Using Surgical Appropriateness Criteria to Examine Outcomes of Total Knee Arthroplasty in a United States Sample


  • This manuscript was prepared using an Osteoarthritis Initiative public use data set and does not necessarily reflect the opinions or views of the Osteoarthritis Initiative investigators, the NIH, or the private funding partners. The authors of this article are not part of the Osteoarthritis Initiative investigative team.



We determined outcomes for patients classified as appropriate, inconclusive, or inappropriate for total knee arthroplasty (TKA) using a modified version of a validated appropriateness algorithm. Outcome measurement was conceptualized as short-term postoperative change attributable primarily to surgery and rehabilitation (2 months) and as longer-term postoperative change and recovery (1 and 2 years).


Preoperative and yearly postoperative Western Ontario and McMaster Universities Osteoarthritis Index (WOMAC) function, Knee Injury and Osteoarthritis Outcome Score (KOOS) symptoms and KOOS pain scores were examined for persons undergoing primary TKA in the Osteoarthritis Initiative.

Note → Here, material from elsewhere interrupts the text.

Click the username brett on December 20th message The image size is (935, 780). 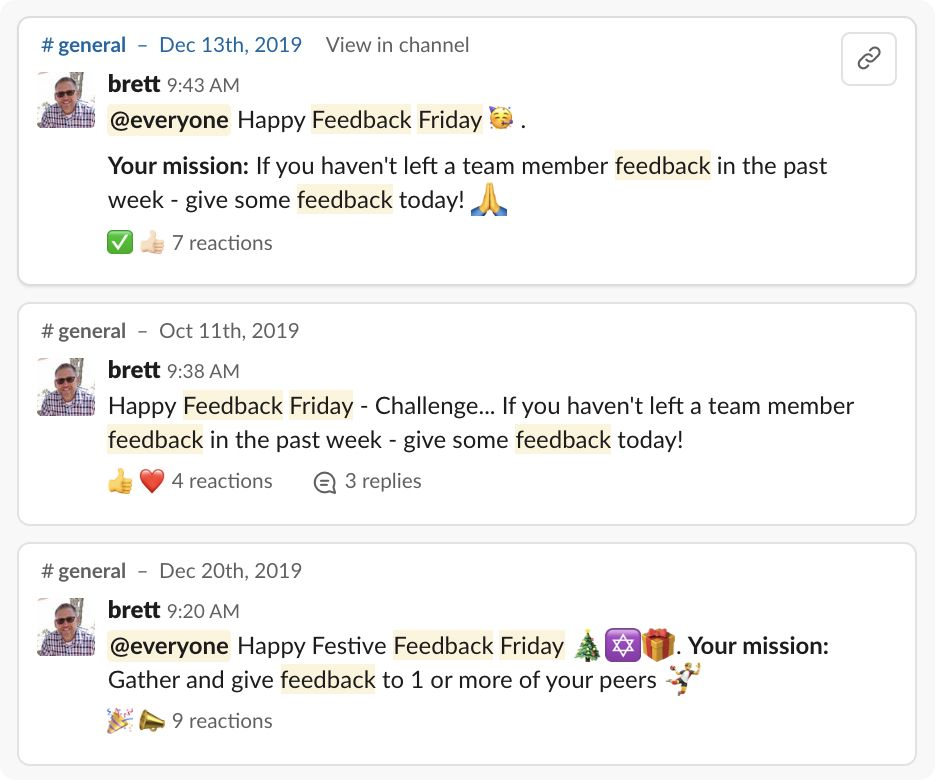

Multigroup, 2-piece latent growth curve modeling was used to determine differences in outcome variable changes for each group from presurgery to 2-months postsurgery, as well as over a 2-year postoperative period.


Data from 167 persons with primary TKA were examined. Prevalence rates of appropriate, inconclusive, and inappropriate judgments were 47.9%, 20.8%, and 31.3%, respectively. The inappropriate group showed no change at 2 months following surgery, while appropriate and inconclusive groups had substantial improvement in all outcomes. One-year and 2-year postoperative recovery outcomes were not significantly different among the 3 groups.


The inappropriate group was unchanged 2 months after surgery and on average improved by 2.3 WOMAC function points from presurgery to 1 year following surgery based on our models. Appropriate and inconclusive groups improved by an average of 19.8 WOMAC function points at 1-year postsurgery. These data provide a compelling case for consensus-building efforts to define eligibility criteria for TKA with the goals of reducing variation in patient selection and optimizing both change over time and final outcomes.